# Your objective:
Output all records exactly, with no images.

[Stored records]
━━━━━━━━

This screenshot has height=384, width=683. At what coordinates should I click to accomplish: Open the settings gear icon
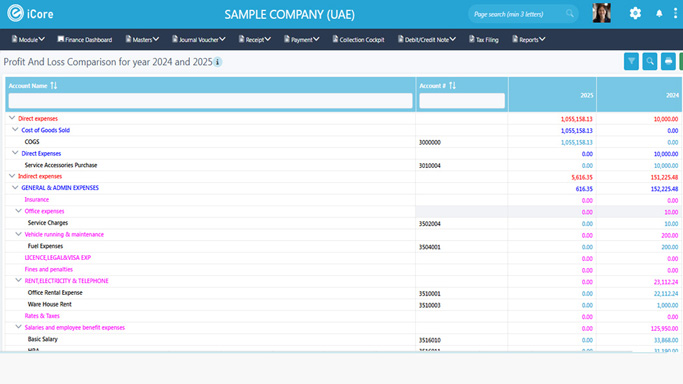[x=635, y=13]
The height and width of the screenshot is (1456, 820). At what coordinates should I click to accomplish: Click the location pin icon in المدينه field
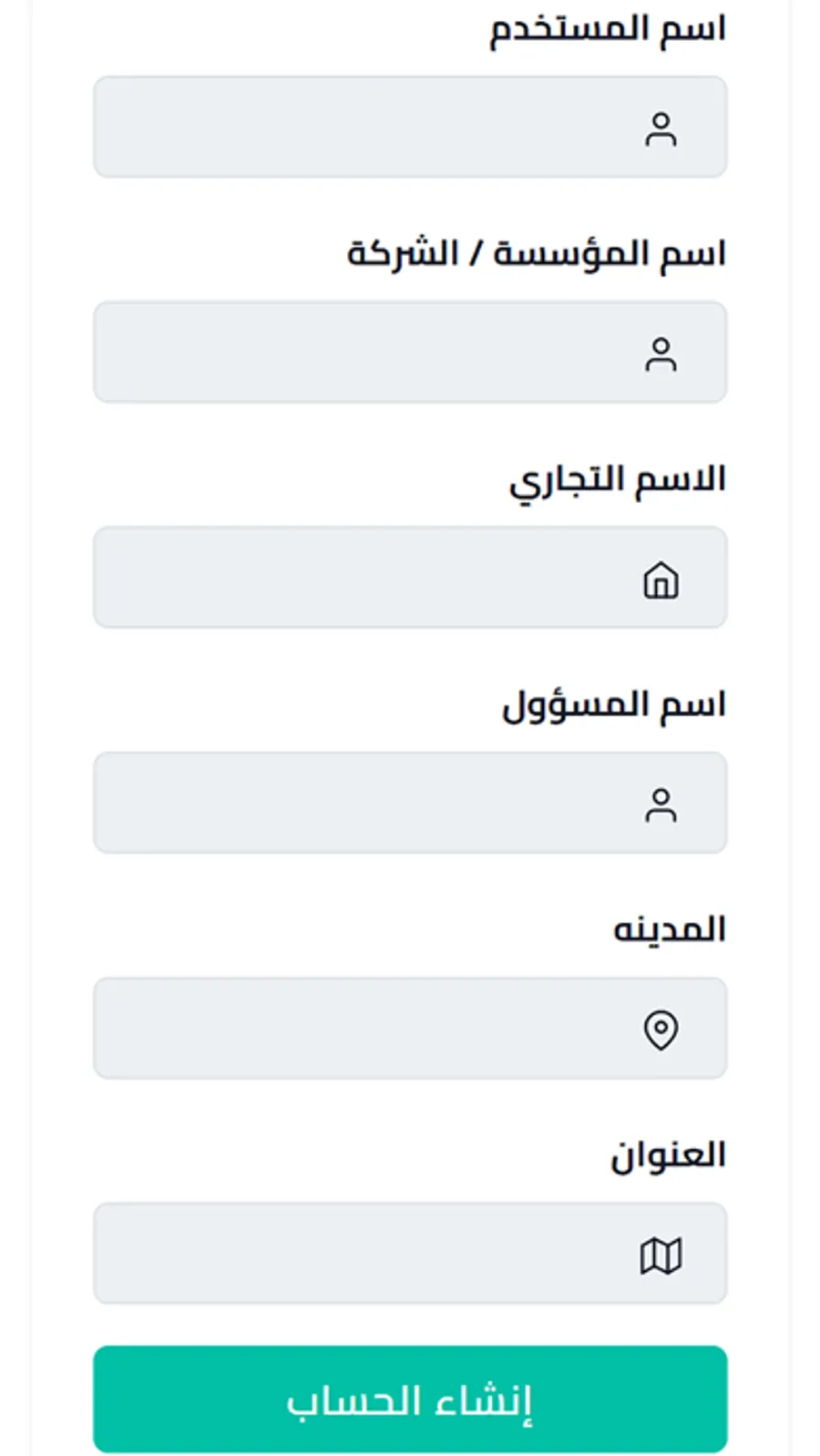[661, 1030]
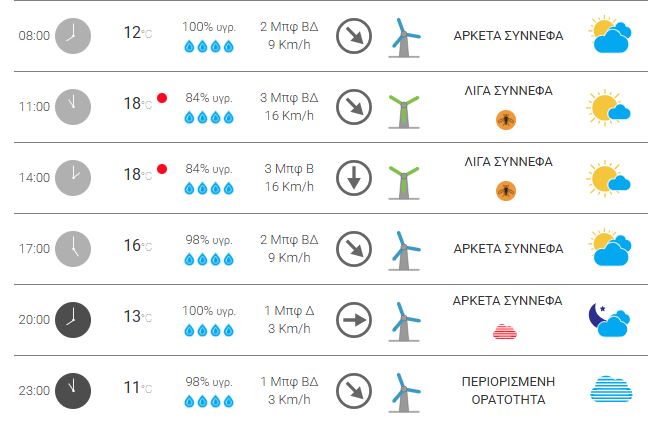Click the sun and clouds icon at 17:00
This screenshot has width=664, height=424.
point(610,248)

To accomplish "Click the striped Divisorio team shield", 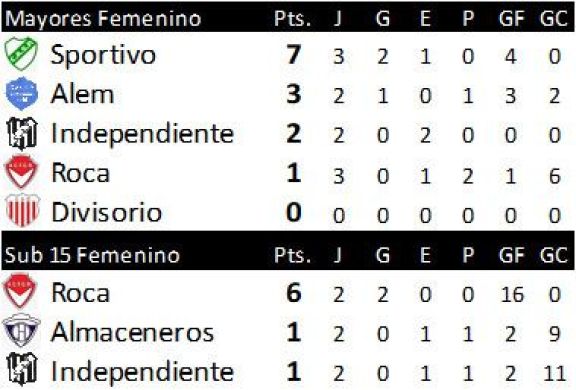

━━━━━━━━

# Exercise response:
This screenshot has height=384, width=683. At what coordinates should I click to accomplish: Open the settings gear icon
[x=635, y=13]
The height and width of the screenshot is (1456, 820). At what coordinates should I click to accomplish: Click the location pin icon in المدينه field
[661, 1030]
Click the sun and clouds icon at 17:00
This screenshot has width=664, height=424.
point(610,248)

To accomplish "Click the striped Divisorio team shield", 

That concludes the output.